Screenshot grounding data:
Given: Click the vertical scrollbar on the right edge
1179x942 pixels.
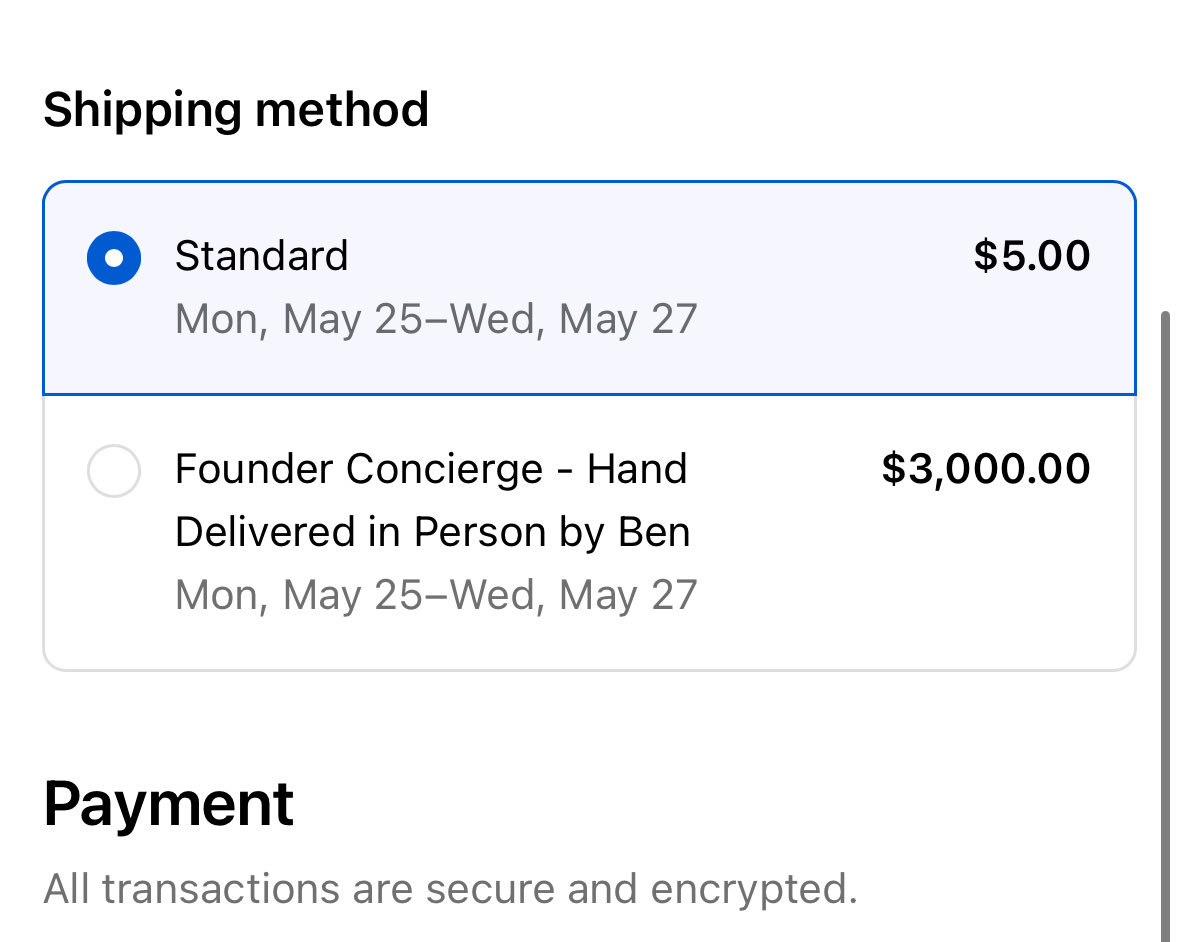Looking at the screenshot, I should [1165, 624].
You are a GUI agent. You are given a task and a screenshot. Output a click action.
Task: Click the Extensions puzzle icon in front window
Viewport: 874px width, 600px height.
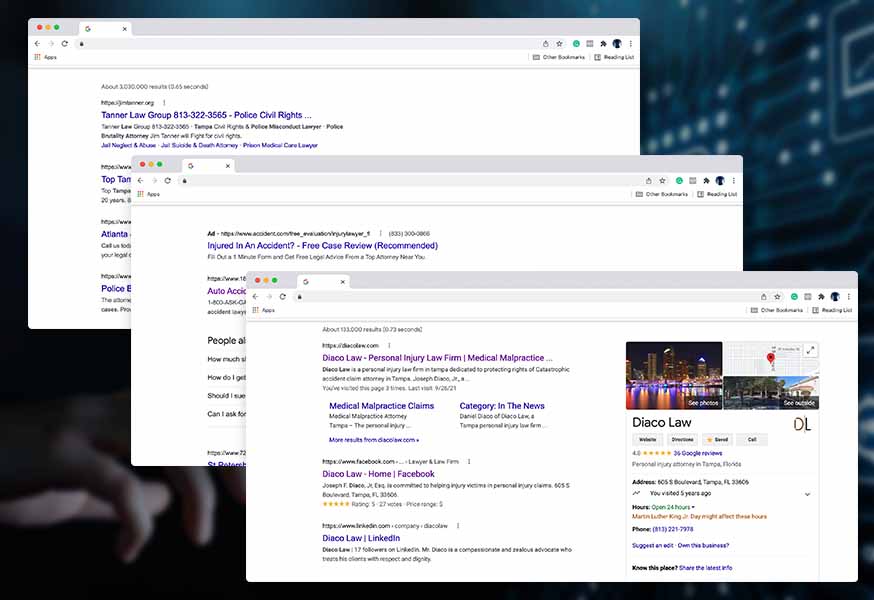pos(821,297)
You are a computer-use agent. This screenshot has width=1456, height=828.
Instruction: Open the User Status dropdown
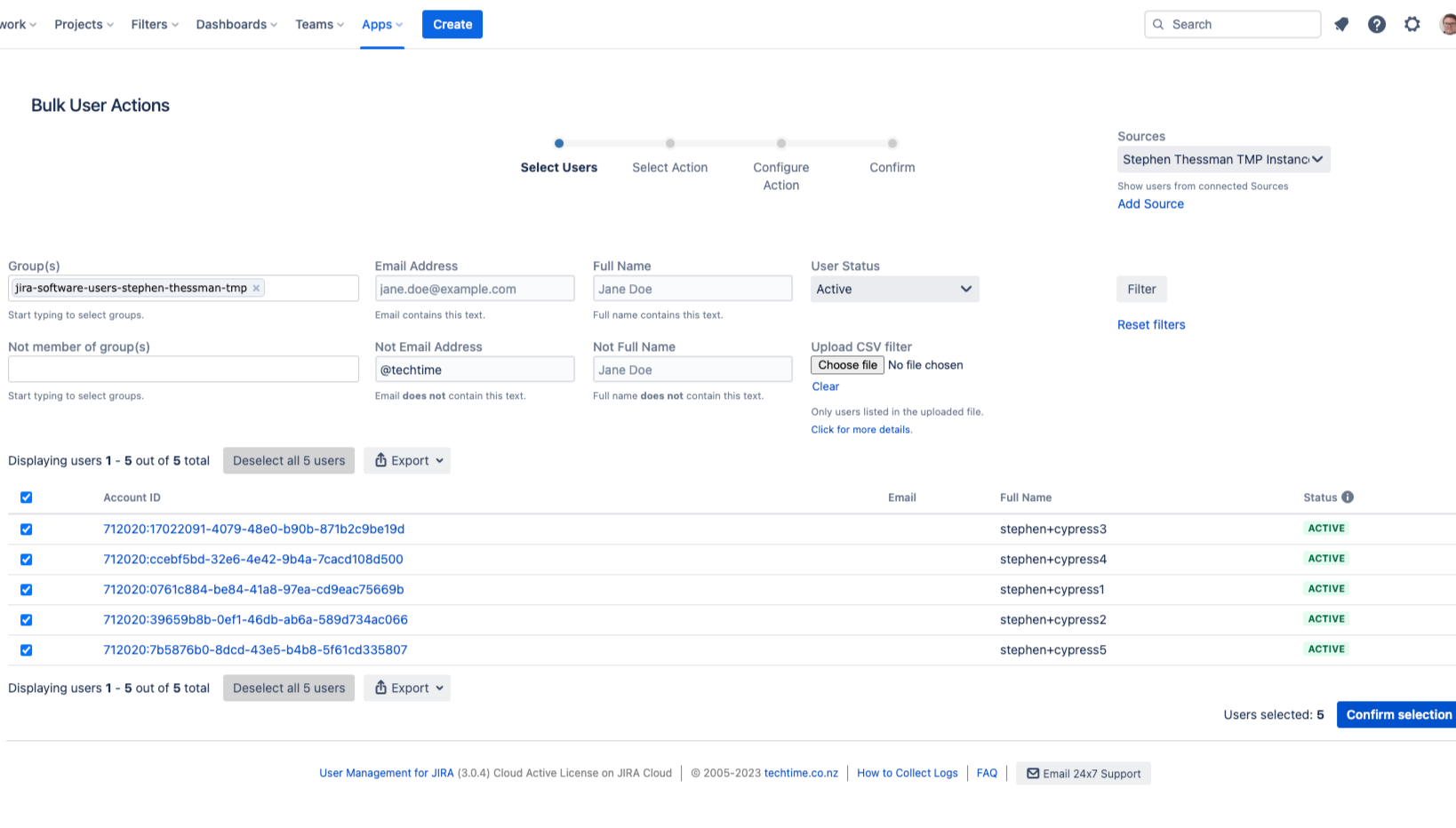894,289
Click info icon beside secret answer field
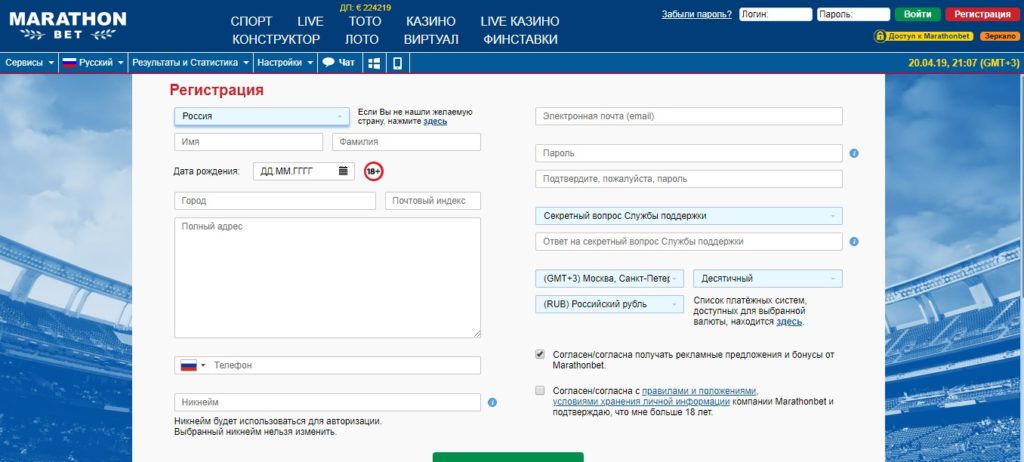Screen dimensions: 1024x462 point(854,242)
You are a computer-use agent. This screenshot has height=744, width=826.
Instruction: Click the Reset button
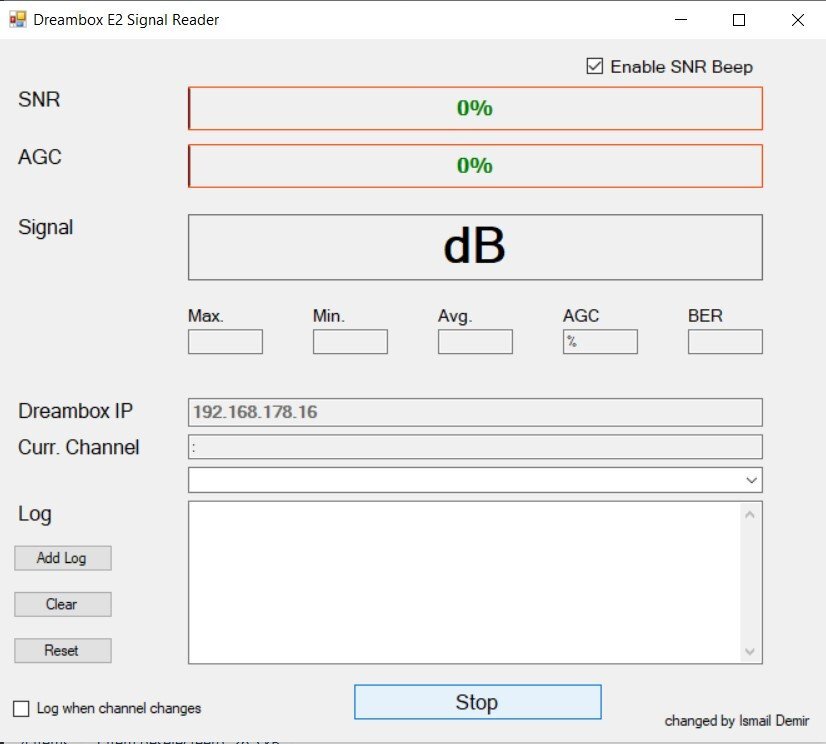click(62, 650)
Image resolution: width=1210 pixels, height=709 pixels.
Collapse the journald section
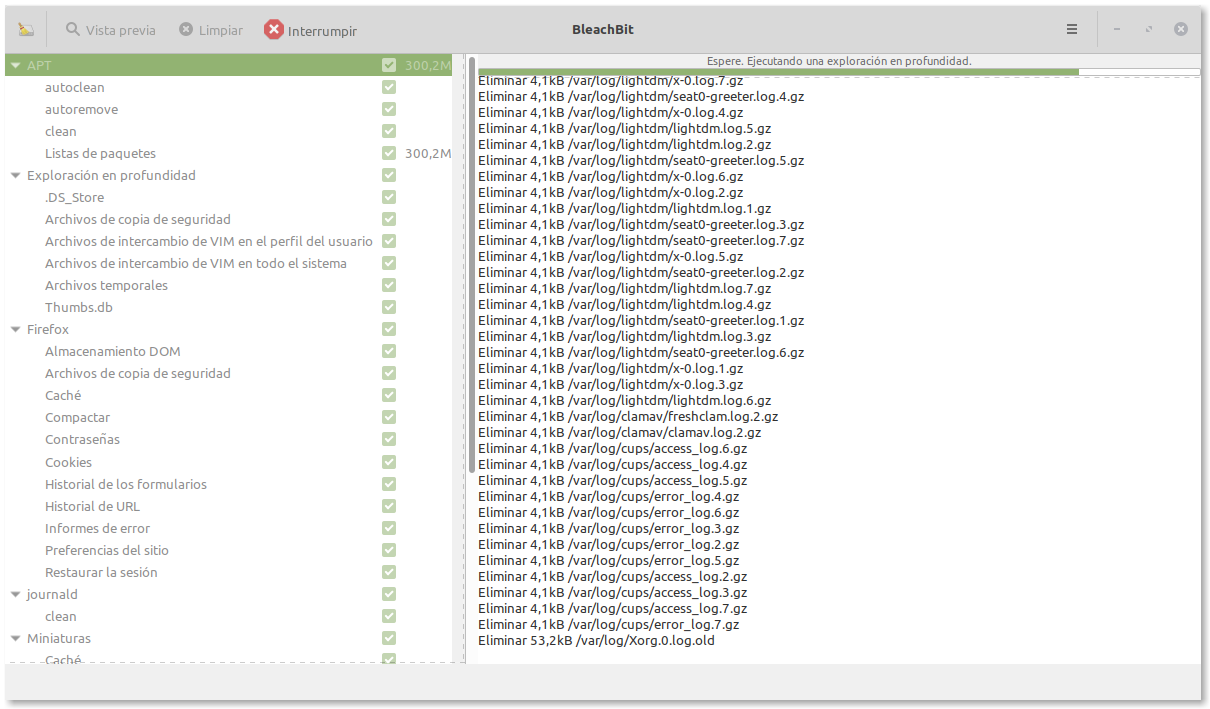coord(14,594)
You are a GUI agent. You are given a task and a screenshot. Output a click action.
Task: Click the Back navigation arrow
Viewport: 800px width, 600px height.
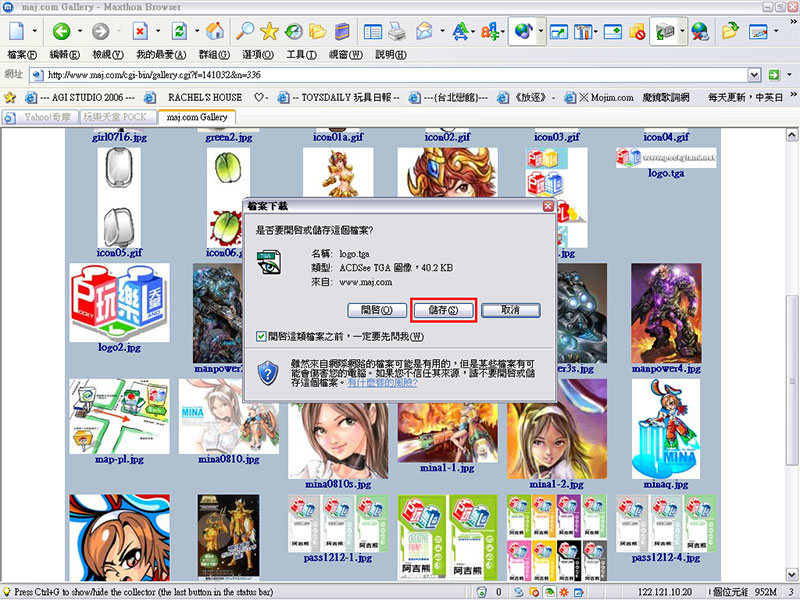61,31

__Your assignment__: An exact transcription is needed of the lines from the one with "Task: Click the Extensions" to the one with "Task: Click the Back navigation arrow" above, both ends included, with pictures left out.

__Response__:
Task: Click the Extensions puzzle icon in front window
Viewport: 874px width, 600px height.
pos(821,297)
You are a computer-use agent. This screenshot has width=1456, height=828.
Instruction: Open the User Status dropdown
894,289
Click info icon beside secret answer field
Screen dimensions: 1024x462 point(854,242)
You are a computer-use agent. This screenshot has height=744, width=826.
Instruction: Click the Reset button
click(62, 650)
Image resolution: width=1210 pixels, height=709 pixels.
Collapse the journald section
coord(14,594)
You are a GUI agent. You are given a task and a screenshot. Output a click action.
Task: Click the Back navigation arrow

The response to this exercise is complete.